Patrisha McLean, founder/president of Finding Our Voices, felt it was important for the campaign to go beyond the stereotypical image of a woman who has been beaten. She said if domestic violence is only depicted as physical, then victims and perpetrators will dismiss experiences of financial, sexual, or emotional abuse.
“When you reframe the issue, and you're like, “Well, have you ever been with someone who controlled you?” all of a sudden you realize that there's a lot of people going through (domestic abuse).”
McLean called the campaign’s success “groundbreaking,” especially since it was a pivot caused by the COVID-19 pandemic. After photojournalist McLean’s touring photo exhibit of 14 survivors was shut down due to quarantine, the group decided to put posters in the few places people were still going. The availability of Finding Our Voices’ message became even more important due to rising levels of domestic violence amid the isolation and financial strain of COVID-19, she said. “I do think that it's worse than it was three years ago with domestic violence, which makes me realize that what we're doing is so even more important now than when it started.”

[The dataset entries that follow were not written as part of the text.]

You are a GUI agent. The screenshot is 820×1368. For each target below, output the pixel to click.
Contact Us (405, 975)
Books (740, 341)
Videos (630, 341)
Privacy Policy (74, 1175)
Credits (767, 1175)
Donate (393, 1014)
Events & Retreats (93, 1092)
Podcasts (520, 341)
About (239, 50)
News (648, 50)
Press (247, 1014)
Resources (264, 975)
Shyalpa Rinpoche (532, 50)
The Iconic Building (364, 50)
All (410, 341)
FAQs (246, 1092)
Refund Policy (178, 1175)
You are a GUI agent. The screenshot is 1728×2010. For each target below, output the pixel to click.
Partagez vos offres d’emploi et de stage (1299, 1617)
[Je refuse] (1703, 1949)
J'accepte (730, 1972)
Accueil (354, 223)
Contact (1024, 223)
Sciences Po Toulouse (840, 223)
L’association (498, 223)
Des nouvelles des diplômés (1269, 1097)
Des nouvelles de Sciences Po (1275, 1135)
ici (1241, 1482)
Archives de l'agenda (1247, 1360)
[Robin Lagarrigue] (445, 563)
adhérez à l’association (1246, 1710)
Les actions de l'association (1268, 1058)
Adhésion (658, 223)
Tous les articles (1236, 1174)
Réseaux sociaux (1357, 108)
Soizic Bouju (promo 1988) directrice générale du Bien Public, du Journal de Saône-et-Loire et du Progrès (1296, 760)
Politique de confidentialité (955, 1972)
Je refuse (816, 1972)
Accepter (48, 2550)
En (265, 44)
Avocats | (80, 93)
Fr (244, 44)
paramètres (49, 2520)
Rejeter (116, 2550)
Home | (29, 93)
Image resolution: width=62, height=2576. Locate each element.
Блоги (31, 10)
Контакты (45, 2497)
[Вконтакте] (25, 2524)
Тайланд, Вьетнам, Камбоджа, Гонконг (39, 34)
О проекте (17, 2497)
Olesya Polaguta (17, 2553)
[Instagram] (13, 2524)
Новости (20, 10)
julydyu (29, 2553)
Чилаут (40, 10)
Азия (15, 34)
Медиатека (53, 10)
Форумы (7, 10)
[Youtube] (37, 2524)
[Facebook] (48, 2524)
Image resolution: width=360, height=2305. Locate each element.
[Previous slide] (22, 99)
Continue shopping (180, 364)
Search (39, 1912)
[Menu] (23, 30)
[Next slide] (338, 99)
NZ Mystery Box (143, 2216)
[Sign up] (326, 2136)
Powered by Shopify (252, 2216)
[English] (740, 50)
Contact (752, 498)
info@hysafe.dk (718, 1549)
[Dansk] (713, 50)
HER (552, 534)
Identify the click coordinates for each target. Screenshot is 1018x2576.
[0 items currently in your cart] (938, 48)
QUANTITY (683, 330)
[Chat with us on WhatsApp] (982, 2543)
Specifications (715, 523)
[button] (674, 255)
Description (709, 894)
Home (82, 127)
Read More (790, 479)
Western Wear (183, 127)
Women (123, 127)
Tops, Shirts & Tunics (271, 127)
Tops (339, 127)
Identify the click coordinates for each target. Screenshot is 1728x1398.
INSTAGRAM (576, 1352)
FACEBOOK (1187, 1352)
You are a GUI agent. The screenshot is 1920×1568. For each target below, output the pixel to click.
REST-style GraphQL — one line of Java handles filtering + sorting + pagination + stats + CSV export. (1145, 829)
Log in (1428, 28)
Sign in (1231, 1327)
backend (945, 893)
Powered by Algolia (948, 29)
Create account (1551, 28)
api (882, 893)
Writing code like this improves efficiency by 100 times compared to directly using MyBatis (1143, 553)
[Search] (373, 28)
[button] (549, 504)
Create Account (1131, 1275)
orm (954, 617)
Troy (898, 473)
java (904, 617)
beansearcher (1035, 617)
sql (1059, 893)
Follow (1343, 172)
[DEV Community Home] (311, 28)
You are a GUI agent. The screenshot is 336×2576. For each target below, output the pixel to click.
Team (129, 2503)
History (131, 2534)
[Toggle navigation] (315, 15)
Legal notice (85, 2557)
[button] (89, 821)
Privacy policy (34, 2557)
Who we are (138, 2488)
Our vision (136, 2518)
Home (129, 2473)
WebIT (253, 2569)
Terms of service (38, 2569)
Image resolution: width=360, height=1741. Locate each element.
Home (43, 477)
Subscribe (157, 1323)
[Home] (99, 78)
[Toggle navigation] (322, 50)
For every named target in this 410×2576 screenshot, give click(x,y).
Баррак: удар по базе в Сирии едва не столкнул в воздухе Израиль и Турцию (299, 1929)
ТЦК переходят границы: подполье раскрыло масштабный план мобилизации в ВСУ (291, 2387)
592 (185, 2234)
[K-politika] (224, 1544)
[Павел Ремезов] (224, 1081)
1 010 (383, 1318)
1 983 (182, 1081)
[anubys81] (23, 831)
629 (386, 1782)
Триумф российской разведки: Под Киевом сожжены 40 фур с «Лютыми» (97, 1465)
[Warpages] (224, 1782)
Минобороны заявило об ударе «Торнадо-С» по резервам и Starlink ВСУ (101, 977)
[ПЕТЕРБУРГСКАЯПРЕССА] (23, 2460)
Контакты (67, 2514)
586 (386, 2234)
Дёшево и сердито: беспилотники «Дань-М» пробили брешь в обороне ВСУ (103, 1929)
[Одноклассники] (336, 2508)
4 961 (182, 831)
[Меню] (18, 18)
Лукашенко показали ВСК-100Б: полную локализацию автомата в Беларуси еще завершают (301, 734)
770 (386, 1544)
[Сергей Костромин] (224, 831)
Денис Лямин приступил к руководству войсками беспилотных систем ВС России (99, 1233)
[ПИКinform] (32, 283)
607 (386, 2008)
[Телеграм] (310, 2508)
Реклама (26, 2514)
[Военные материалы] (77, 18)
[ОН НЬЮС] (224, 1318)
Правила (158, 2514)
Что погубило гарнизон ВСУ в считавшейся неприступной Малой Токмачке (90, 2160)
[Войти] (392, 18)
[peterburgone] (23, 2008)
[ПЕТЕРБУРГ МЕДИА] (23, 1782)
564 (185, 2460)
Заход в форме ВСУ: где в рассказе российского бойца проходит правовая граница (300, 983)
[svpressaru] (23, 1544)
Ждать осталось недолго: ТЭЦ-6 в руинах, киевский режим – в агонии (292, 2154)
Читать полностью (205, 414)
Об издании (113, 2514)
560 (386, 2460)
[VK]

Finding Our Voices is also working to educate young people about the signs of abusive relationships. The group has been hosting an online survey for people ages 13-26 through participating high schools, community colleges and universities to collect information on dating violence. The group plans to use the information to create a special series of posters. The group hopes to roll out the posters in February, in time for Teen Dating Violence Awareness and Prevention Month.
Finding Our Voices also provides Sister-to-Sister Support to address money issues or mental health. In 18 months, the fund has dispersed around $75,000 for rent, car repairs, lawyer consultations, dental care, clothing, gas and groceries, according to findingourvoices.net. The nonprofit also collaborates with other domestic abuse and social service agencies to help survivors.
“I basically was more traumatized by the system, the courts, legal, all that stuff, than my ex. There were no services,” said McLean. “Domestic abuse agencies do a lot of wonderful things, but there's so much that needs to still be done. So, we are kind of filling in the gaps.”
McLean left her own abusive relationship after 29 years. It’s never too late to leave, she said. “There is help out there. And the first step to getting out, to getting free, is to say something to someone that you trust. Because there is a bright life on the other side.”